> Your instructions
Starting with the line that contains "At what coordinates should I click to accomplish: Favorite", write out each line through the end of the listing, unchanged. Output nothing else.

> Material shown
========================================
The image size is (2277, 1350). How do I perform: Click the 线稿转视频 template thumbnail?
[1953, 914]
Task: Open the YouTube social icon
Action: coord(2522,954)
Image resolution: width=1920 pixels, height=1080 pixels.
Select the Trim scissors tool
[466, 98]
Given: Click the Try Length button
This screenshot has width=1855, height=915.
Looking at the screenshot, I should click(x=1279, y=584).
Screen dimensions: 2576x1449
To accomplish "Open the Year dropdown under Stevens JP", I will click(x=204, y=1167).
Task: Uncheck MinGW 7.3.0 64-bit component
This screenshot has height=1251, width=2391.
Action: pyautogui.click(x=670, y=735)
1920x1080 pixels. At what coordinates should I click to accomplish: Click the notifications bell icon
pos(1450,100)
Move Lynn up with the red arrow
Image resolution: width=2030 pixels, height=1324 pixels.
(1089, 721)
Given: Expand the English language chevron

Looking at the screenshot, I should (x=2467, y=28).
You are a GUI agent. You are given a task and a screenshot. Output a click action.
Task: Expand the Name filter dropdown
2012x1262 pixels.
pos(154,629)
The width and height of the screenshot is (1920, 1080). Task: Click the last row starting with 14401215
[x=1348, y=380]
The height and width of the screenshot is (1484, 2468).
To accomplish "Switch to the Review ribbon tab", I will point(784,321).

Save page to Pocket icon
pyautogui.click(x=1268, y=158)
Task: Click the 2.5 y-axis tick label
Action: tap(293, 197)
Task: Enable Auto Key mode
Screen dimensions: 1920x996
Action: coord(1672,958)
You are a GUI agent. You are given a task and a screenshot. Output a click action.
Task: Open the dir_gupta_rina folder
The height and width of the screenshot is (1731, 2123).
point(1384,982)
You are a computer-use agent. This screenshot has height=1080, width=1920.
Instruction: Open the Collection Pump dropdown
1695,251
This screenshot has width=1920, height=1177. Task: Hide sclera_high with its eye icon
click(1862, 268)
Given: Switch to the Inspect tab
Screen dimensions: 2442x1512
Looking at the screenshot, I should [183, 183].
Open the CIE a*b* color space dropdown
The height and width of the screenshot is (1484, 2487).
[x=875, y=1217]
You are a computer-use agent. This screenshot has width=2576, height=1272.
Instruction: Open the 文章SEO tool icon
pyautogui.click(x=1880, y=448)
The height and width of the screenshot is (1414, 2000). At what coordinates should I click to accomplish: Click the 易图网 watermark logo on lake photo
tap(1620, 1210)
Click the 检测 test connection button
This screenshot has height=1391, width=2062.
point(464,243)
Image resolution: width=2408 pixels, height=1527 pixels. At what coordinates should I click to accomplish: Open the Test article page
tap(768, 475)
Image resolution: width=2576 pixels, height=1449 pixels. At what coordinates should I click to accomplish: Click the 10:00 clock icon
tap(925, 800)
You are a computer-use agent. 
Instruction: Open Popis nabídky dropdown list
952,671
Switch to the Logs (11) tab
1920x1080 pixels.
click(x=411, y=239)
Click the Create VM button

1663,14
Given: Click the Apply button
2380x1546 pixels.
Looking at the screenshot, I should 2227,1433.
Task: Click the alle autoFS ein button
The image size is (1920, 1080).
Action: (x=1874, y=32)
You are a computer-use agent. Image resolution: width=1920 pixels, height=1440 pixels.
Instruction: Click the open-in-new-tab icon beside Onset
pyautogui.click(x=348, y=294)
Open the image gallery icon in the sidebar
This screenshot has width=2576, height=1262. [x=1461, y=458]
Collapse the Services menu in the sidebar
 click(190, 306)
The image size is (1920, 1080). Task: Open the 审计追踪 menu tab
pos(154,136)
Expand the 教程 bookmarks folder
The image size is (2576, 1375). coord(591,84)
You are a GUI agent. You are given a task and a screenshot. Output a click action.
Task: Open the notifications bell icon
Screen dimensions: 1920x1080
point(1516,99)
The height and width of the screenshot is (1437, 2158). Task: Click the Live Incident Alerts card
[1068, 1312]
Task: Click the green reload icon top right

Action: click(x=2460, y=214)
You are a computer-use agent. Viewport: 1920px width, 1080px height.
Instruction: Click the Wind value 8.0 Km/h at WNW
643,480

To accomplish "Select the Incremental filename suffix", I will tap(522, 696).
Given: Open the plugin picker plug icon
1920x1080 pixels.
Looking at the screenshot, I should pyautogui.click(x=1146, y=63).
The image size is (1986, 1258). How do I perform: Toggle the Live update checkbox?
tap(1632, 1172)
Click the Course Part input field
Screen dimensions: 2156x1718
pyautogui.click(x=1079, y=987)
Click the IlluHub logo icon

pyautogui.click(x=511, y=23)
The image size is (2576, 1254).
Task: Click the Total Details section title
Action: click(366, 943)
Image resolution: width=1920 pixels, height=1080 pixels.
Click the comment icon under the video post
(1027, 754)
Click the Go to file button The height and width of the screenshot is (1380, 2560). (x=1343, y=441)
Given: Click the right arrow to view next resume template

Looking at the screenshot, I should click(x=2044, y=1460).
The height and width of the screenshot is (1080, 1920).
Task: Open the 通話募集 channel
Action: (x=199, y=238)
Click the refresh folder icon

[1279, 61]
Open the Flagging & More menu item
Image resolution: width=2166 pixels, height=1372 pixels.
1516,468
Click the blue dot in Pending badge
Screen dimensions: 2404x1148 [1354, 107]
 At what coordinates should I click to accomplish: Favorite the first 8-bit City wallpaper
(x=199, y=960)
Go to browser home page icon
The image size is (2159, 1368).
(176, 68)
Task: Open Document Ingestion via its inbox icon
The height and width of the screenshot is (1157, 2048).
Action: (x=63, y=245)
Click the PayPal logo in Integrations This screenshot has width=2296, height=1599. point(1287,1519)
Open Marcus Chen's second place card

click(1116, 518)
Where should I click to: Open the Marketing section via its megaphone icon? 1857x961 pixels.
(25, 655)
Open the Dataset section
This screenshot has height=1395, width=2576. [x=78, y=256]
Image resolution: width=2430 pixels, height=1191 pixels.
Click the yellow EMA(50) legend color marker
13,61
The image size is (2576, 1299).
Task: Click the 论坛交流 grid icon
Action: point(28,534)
========================================
> Task result
 At what coordinates should I click to accomplish: Favorite the first 8-bit City wallpaper
(x=199, y=960)
Go to browser home page icon
The image size is (2159, 1368).
(176, 68)
Task: Open Document Ingestion via its inbox icon
The height and width of the screenshot is (1157, 2048).
Action: (x=63, y=245)
Click the PayPal logo in Integrations This screenshot has width=2296, height=1599. point(1287,1519)
Open Marcus Chen's second place card

click(1116, 518)
Where should I click to: Open the Marketing section via its megaphone icon? 1857x961 pixels.
(25, 655)
Open the Dataset section
This screenshot has height=1395, width=2576. [x=78, y=256]
Image resolution: width=2430 pixels, height=1191 pixels.
Click the yellow EMA(50) legend color marker
13,61
The image size is (2576, 1299).
Task: Click the 论坛交流 grid icon
Action: point(28,534)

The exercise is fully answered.